Gas Sensing Performance of Hydrothermally Produced ZnO Nanostructures Based on Dip-Coated Seed Layers with Different Dipping Cycles

Abstract

It is admitted that synthesis methods and their relative parameters have a crucial effect on the size of the produced nanoparticles, surface area/volume ratio, porosity as well as defects in the film which in turn affect the morphology and thus the ultimate performance of the fabricated gas sensor. In this study, ZnO films were synthesized for gas sensing applications using a hydrothermal technique based on dip-coated seed layers with different number of dipping cycles. The effect of the number of dipping cycles in seed layers on the structural, morphological and gas sensing properties of the hydrothermally synthesized ZnO films was investigated respectively using X-ray diffraction patterns, scanning electron microscope images and gas sensing measurements.
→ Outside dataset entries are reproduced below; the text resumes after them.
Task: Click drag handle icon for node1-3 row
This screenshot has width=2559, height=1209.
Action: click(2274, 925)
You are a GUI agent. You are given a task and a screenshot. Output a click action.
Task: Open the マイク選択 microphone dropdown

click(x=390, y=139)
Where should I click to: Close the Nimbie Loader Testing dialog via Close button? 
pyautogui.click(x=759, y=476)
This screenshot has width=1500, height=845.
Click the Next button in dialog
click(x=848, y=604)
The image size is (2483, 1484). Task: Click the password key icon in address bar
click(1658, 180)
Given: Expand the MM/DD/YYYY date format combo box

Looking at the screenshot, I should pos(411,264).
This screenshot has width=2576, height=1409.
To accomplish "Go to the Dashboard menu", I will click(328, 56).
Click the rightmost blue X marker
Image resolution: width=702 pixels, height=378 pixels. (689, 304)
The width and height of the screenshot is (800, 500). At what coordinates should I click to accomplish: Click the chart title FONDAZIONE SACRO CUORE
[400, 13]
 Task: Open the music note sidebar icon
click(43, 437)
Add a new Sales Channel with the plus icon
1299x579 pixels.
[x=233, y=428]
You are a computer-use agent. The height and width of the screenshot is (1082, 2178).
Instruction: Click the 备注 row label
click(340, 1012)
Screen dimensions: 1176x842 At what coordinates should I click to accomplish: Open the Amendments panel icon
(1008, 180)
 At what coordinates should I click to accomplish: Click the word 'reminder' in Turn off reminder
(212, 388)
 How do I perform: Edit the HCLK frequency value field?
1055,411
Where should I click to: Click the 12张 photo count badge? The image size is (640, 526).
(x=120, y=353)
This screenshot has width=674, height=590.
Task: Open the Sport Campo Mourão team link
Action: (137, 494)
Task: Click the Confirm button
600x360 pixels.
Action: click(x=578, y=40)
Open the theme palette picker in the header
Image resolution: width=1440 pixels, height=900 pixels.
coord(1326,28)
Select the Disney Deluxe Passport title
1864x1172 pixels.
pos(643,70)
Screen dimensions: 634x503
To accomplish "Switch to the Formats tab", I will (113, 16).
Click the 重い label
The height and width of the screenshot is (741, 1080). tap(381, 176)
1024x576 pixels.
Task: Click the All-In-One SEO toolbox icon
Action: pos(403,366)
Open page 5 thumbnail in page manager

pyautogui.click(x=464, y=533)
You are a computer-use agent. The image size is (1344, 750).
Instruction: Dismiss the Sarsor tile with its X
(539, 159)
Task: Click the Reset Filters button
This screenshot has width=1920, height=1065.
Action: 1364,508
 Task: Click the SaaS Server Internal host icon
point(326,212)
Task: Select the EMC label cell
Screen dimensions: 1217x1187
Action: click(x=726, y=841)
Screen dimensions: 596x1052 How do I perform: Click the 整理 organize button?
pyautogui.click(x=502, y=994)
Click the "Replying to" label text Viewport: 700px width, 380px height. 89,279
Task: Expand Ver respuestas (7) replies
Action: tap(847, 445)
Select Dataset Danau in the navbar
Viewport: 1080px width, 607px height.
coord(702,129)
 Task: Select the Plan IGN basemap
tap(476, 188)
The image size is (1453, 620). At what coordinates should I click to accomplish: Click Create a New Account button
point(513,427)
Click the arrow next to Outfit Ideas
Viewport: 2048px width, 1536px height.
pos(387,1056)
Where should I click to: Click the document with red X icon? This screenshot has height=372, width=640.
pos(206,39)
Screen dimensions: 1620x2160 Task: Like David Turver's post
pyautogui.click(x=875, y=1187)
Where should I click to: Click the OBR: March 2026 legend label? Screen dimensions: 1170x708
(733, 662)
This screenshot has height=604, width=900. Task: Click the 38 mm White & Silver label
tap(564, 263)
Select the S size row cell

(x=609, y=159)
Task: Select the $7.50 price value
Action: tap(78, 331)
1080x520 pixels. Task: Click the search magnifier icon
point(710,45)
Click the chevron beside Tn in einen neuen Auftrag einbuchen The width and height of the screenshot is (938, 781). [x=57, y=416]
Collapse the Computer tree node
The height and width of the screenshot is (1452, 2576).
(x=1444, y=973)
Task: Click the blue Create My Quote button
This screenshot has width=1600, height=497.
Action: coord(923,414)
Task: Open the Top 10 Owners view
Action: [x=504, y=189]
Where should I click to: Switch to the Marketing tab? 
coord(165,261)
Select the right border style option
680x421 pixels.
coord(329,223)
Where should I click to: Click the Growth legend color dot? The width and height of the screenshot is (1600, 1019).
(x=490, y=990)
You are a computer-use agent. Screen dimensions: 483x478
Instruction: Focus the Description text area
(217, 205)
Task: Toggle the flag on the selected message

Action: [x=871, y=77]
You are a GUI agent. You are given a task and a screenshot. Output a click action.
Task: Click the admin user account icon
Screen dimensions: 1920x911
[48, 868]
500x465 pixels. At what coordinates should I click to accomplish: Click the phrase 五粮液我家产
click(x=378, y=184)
The increase in the number of dipping cycles deteriorated the crystal quality of the subsequent hydrothermal growth and adversely affected the gas sensing performance of the produced films. Actually, the increment in the number of dipping cycles caused a decrease in the sensitivity of the sensors at all investigated operating temperatures and for all investigated gas concentrations. The structural and morphological variations that happened due to the number of dipping cycles in the seed layers were correlated with the gas sensing properties of the produced films for a better comprehensive understanding.